**WHAT YOU ARE ASKED TO DO:** Beneath this line sits some data. Return only its lines from the one holding "Where should I click to: Click" through the one holding "the INPE/CPTEC/DSA header", inclusive, exactly, with the images removed.

**GIVEN RECORDS:**

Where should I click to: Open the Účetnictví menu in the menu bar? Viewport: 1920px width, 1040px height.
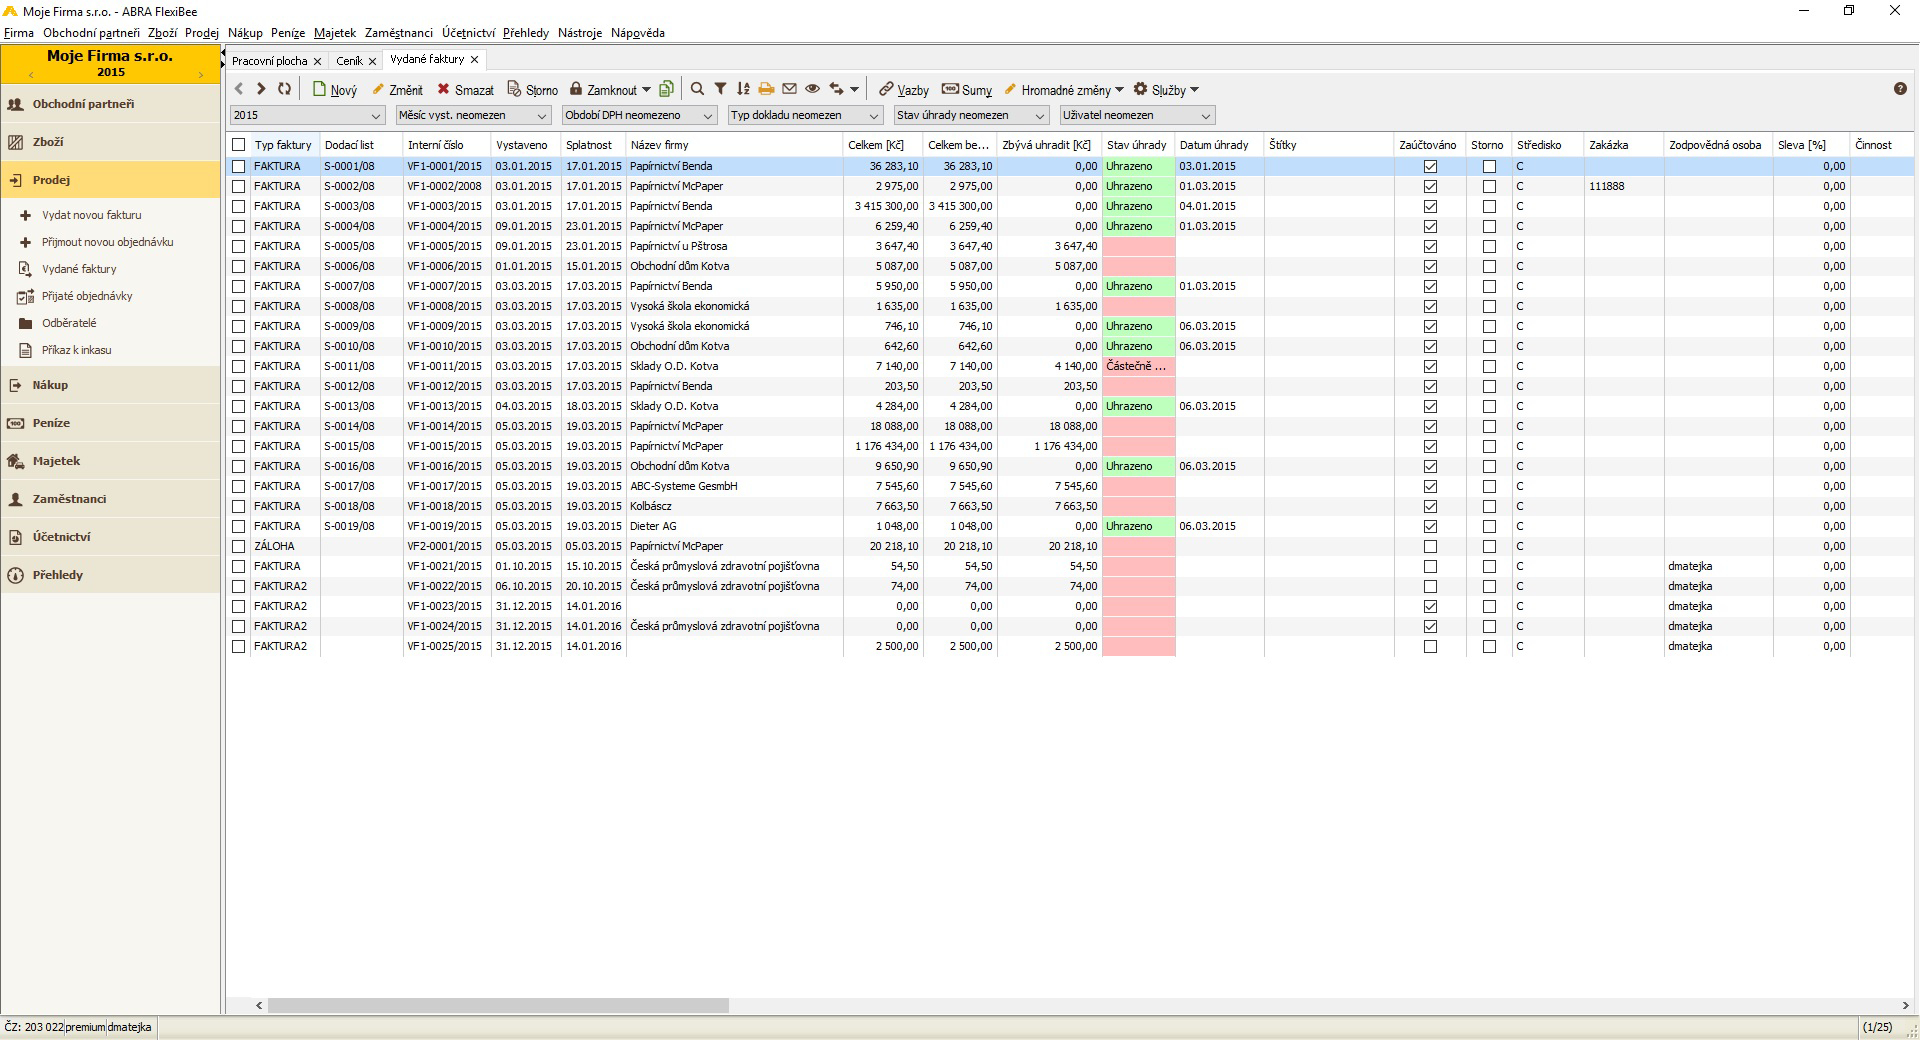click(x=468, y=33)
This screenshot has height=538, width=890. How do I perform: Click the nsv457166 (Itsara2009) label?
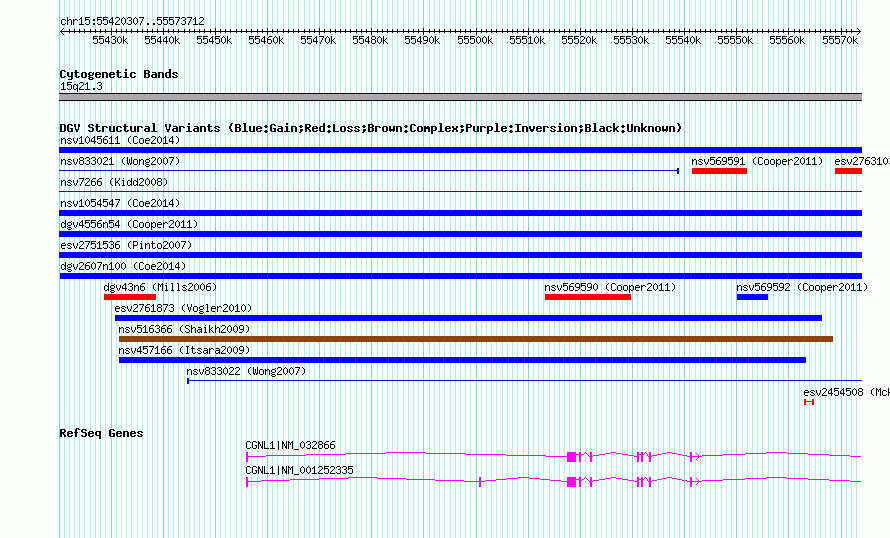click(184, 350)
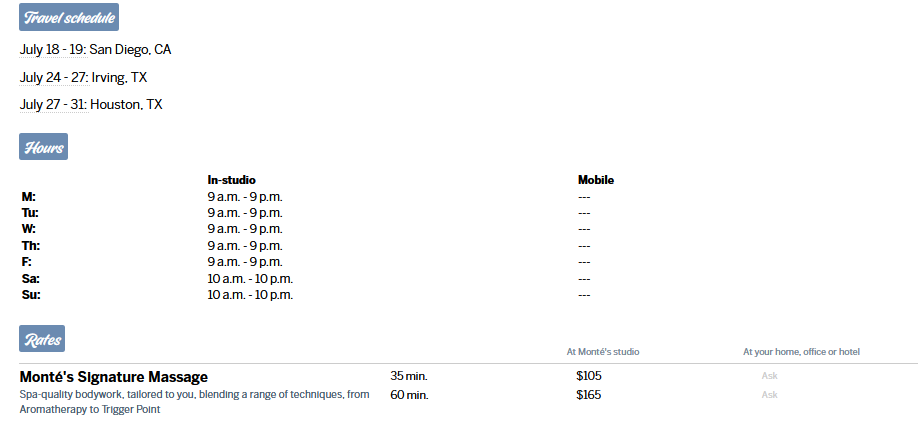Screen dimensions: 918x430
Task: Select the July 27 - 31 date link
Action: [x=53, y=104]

...

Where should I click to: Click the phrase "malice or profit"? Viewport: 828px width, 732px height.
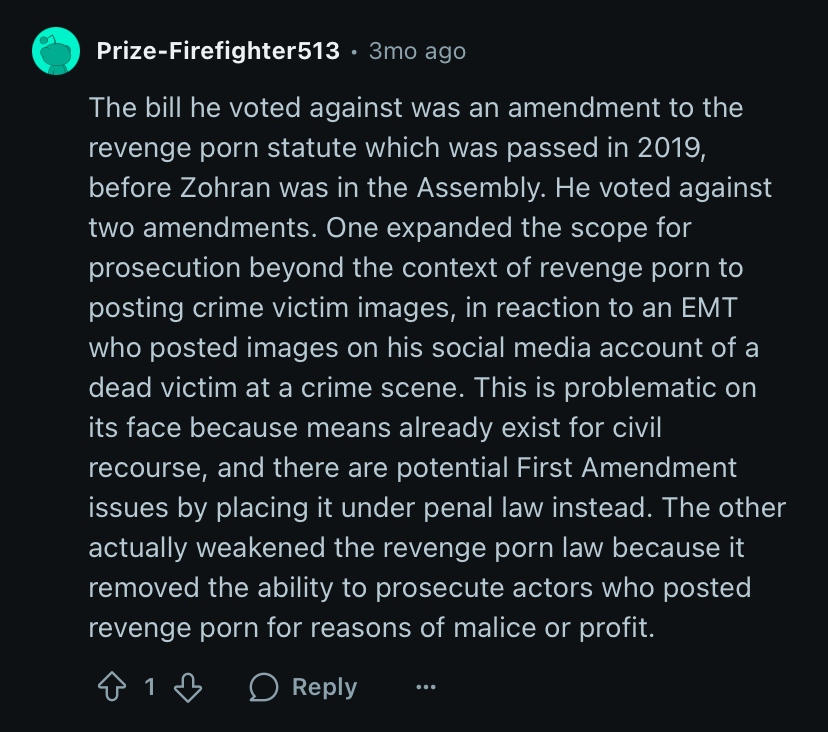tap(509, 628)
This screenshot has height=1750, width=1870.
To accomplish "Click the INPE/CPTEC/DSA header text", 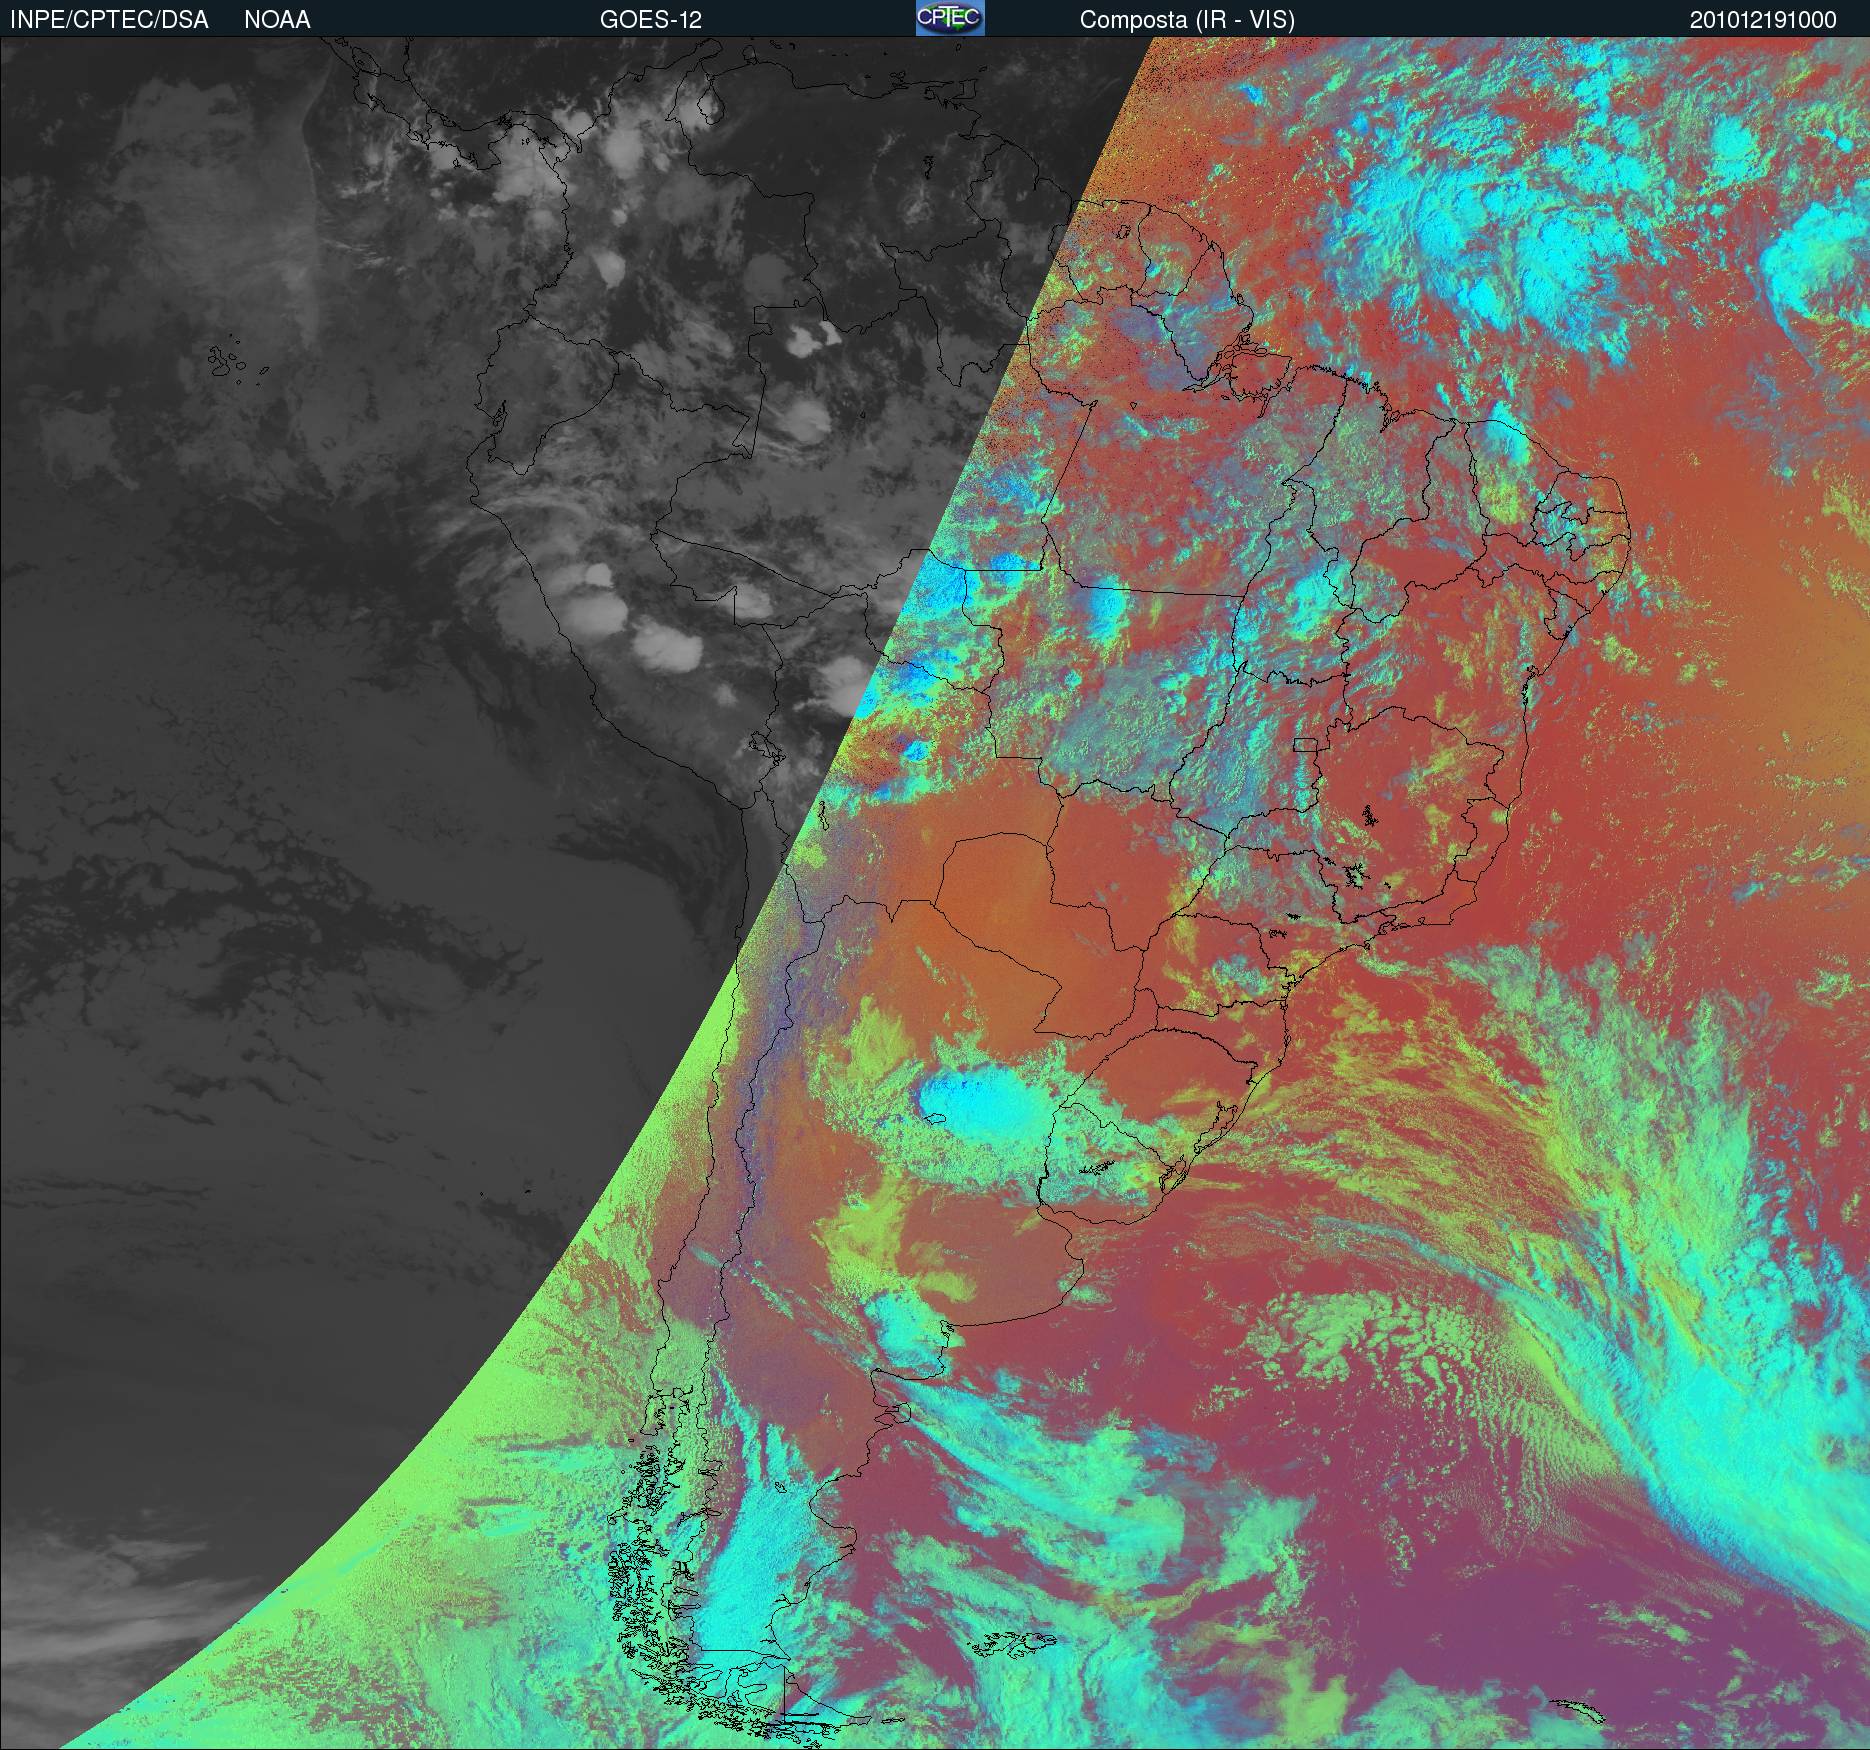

**YOUR RESPONSE:**
Where should I click to: Click the phrase "malice or profit"? Viewport: 828px width, 732px height.
tap(509, 628)
This screenshot has height=1750, width=1870.
To accomplish "Click the INPE/CPTEC/DSA header text", 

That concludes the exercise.